With the advent of LLMs, we now have a tool that can allow us to have a lot more flexibility when it comes to accomplishing an objective. Rather than trying to specify a strict set of rules for a particular use case, we can now leverage LLMs to "understand" what needs to be done at a certain point in time, and tell us what to do next.

The power of autonomous agents & LLMs

For years, your only options to handle a large volume of low-effort but time-consuming tasks were to a) outsource the work to another person, b) find the time to do everything yourself, or c) create or buy rules-based, highly-focused and specific pieces of software that were designed to complete individual pieces of tasks. But with the emergence of LLMs like ChatGPT, you can now use general-purpose software applications to manage these tasks instead.

An example of where something like this might come in handy is a virtual assistant app that's responsible for handling a wide variety of instructions from you. For example, you might want an app that plugs into your calendar to schedule meetings for you, plugs into your email service to send emails from you, and connects to your social media accounts on demand to write a new post when you tell it to do so. An application like this would need to be able to handle a wide variety of commands.

Before LLMs, to create an app like this, you'd have to use some advanced keyword matching code to try to have the application understand what task it needed to accomplish next, and you'd need to have a lot of state management and error handling in your app to handle edge cases. However, with the advent of LLMs, you can now "outsource" a lot of the hard work to a language model, which will act as an orchestration layer.

Automation now and in the future

Despite their incredible potential, we’re still figuring out how to fully optimize these tools. Creating high-functioning agents that interface with LLMs requires significant engineering work; programmers have to ensure both the agent and the LLM are prepared to tackle tasks one step at a time, evaluate and access various tools, and overcome errors and knowledge gaps.
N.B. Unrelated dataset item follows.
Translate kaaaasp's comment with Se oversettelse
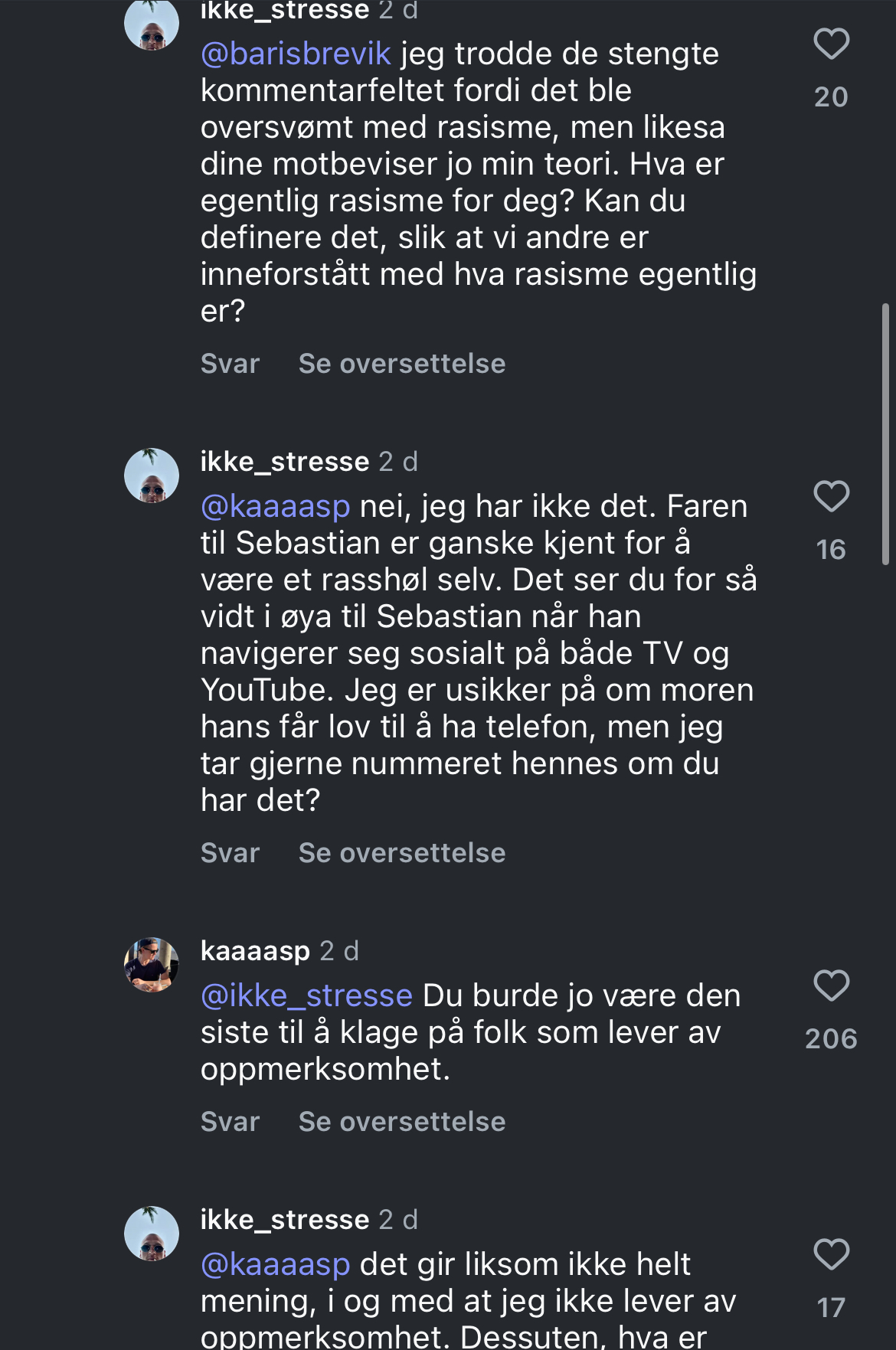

That’s why for now, the most reliable and effective agents focus on automating just a few use cases. In an ideal world, LLMs and autonomous agents would work seamlessly in tandem to automate a wide variety of requests, responses, and actions. As we develop more and more sophisticated software, we could even create systems where autonomous agents communicate with one another to handle high-level, more complex tasks. 

Moving forward with agents, one step at a time

Using LLMs to power autonomous agents is just one way we’re bringing AI capabilities closer to that of a human’s. LLMs can create strategic plans, give instructions, and provide feedback, while autonomous agents can put those plans, instructions, and feedback into action. 

We’re always on the lookout for ways to make our lives a little easier. With LLMs becoming more widely used, we’re sure to continue to see a push for more sophisticated and varied autonomous agents that streamline our most tedious tasks. They may not be able to do it all just yet…but hey, even one task off your plate when you’re feeling overwhelmed can really make a difference.